▸ **Task to carry out**
Report how many lines of the listing include the word "slider"; nothing else should be written.

▸ **Supplied entries**
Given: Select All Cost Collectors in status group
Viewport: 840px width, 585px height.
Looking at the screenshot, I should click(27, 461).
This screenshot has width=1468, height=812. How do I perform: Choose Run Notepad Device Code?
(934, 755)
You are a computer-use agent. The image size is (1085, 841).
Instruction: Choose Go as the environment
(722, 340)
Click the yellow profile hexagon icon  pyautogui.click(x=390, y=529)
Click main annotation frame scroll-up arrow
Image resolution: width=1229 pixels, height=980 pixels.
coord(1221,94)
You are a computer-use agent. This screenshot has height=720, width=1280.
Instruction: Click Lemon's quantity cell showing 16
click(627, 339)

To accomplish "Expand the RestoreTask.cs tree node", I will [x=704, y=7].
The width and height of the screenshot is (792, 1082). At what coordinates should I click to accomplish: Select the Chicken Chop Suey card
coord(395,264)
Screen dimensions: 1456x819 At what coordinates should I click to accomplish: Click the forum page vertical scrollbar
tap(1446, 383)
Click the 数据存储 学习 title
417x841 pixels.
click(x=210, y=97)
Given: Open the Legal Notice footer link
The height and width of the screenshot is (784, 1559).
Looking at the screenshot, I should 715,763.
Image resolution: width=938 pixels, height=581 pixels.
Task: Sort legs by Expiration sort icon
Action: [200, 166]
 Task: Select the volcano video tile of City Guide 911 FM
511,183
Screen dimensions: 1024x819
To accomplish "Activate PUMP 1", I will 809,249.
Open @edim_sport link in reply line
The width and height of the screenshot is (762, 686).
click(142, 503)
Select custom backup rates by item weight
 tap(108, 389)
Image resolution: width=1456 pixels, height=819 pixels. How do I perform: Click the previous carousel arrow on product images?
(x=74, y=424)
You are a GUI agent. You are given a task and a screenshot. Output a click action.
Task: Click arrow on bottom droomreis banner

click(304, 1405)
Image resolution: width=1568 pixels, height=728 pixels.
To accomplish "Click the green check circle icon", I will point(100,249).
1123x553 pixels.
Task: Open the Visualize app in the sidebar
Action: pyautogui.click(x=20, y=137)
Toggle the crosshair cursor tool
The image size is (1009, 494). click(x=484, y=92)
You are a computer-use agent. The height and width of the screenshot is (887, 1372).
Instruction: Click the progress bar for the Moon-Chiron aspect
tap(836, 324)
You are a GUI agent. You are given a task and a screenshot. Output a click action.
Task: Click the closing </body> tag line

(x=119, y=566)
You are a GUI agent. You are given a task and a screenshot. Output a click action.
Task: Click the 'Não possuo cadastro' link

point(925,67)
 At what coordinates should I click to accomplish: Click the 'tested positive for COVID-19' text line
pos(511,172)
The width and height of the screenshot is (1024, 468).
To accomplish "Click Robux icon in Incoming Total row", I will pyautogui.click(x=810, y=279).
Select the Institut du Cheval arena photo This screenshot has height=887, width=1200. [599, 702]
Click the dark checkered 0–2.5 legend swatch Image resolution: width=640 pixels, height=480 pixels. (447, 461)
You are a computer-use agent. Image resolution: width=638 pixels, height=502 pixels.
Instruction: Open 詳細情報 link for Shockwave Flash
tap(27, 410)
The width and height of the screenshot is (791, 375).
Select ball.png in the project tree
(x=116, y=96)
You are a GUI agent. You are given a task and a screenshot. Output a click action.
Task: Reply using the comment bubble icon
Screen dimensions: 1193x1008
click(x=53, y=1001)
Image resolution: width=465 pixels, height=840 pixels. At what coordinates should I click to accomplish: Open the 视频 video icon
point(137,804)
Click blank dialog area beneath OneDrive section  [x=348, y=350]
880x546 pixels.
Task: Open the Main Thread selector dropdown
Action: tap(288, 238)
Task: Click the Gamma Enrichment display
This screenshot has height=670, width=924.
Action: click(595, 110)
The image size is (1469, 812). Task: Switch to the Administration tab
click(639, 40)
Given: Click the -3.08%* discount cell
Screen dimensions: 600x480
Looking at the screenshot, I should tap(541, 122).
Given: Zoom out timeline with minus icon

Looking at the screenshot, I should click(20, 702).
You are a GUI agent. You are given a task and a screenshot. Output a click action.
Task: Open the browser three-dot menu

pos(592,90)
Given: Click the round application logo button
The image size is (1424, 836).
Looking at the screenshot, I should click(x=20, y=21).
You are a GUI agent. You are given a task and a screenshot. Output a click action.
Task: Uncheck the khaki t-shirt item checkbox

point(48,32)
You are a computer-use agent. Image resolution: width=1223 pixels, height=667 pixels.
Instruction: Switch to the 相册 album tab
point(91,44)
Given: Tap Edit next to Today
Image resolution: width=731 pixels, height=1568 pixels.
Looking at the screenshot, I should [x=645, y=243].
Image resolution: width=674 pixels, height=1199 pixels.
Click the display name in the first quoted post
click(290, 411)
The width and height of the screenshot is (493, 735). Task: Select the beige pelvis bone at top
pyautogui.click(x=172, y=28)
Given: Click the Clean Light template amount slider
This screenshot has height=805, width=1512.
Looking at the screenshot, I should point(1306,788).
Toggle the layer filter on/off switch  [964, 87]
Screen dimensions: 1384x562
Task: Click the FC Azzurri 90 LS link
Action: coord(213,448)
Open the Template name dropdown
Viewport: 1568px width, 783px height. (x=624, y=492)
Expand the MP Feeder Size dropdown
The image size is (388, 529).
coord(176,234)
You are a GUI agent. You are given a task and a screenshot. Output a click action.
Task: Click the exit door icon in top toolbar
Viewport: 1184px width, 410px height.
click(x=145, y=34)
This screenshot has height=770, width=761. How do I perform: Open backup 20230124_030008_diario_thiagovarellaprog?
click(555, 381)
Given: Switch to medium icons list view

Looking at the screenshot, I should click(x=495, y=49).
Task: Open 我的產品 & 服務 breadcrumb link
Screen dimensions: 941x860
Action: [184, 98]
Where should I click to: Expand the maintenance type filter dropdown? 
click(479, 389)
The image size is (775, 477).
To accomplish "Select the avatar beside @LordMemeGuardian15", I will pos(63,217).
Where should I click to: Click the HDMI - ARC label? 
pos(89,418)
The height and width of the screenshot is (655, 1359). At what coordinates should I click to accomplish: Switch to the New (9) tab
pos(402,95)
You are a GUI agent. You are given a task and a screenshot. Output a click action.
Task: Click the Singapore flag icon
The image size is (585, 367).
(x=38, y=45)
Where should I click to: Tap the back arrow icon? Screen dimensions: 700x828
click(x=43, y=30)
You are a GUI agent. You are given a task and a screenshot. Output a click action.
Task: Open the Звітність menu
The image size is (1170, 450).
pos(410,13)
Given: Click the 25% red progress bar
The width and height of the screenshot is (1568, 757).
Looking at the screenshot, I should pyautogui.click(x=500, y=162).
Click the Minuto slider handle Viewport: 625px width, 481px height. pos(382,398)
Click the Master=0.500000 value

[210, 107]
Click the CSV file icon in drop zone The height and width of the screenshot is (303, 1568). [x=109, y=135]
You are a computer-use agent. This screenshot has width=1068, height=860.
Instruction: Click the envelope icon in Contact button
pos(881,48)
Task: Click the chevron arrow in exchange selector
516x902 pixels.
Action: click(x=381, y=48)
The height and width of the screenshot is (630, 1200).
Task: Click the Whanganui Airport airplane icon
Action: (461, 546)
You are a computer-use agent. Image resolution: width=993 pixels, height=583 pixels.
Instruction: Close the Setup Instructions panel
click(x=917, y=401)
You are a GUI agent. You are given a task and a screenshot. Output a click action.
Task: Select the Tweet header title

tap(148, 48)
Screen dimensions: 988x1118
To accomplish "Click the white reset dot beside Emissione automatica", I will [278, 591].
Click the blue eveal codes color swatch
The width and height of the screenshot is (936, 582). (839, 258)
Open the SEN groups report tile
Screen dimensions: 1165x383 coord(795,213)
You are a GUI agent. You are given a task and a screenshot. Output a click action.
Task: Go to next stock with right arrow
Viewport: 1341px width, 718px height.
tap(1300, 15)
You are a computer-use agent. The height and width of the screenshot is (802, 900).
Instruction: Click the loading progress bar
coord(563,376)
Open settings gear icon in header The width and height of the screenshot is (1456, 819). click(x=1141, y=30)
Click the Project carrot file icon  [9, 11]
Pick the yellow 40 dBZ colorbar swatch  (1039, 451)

▸ **Reply**
2